KUTIPAN DOKUMEN:
******************************

Mekanisme Penyelenggaraan Pendidikan Islam
Mekanisme
penyelenggaraan pendidikan Islam mencakup strategi kurikulum dan strategi
penyelenggaran oleh negara.
Strategi
kurikulum merupakan penjabaran dan penerapan dari tujuan pendidikan. Kurikulum pendidikan Islam dirancang untuk
menancapkan aqidah dan tsaqofah Islam
serta membekali peserta didik dengan lifeskill yang dibutuhkan dalam
melaksanakan fungsi kemanusiaannya sebagai khalifatu
fiil ardh.
Kurikulum
dirancang untuk mampu mewujudkan output pendidikan yang memiliki karakteristik
sebagai berikut :
1.

******************************

CUPLIKAN DATA:
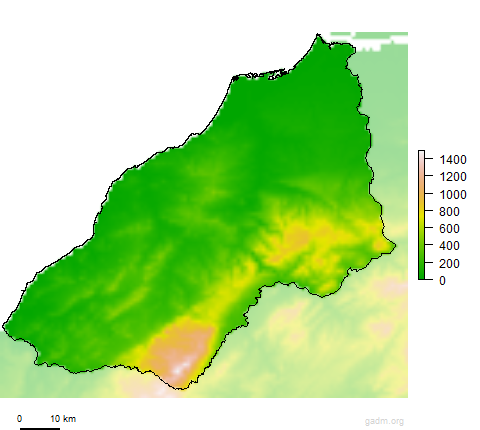
Task: Click the 0 label on scale bar
Action: click(x=20, y=418)
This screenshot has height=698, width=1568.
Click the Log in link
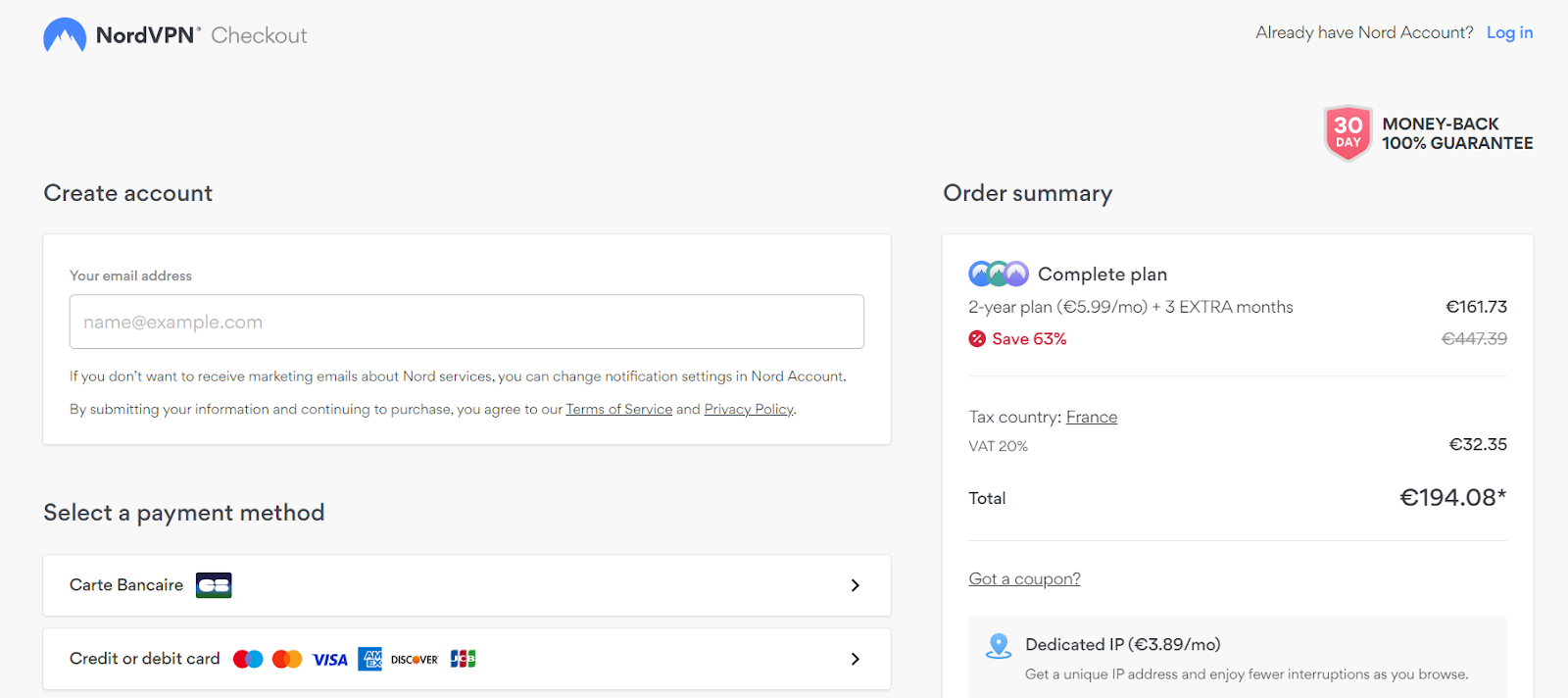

******************************

TANTANGAN:
A: Jawab pertanyaan berikut berdasarkan kutipan tentang penyelenggaraan pendidikan Islam.
(i) Strategi kurikulum merupakan penjabaran dan penerapan dari apa?
(ii) Apa yang hendak ditancapkan oleh kurikulum pendidikan Islam?
(iii) Peserta didik dibekali dengan apa?
B: Ketik ulang bagian kutipan tentang penyelenggaraan pendidikan Islam dari "Mekanisme Penyelenggaraan Pendidikan" sampai "penyelenggaran oleh negara." tanpa mengubah apa pun.
Baris-baris data di atas merupakan bahan yang terpisah dari kutipan.

HASIL TUGAS:
A:
(i) Tujuan pendidikan.
(ii) Aqidah dan tsaqofah Islam.
(iii) Lifeskill yang dibutuhkan dalam melaksanakan fungsi kemanusiaannya sebagai khalifatu fiil ardh.

B:
Mekanisme Penyelenggaraan Pendidikan Islam
Mekanisme
penyelenggaraan pendidikan Islam mencakup strategi kurikulum dan strategi
penyelenggaran oleh negara.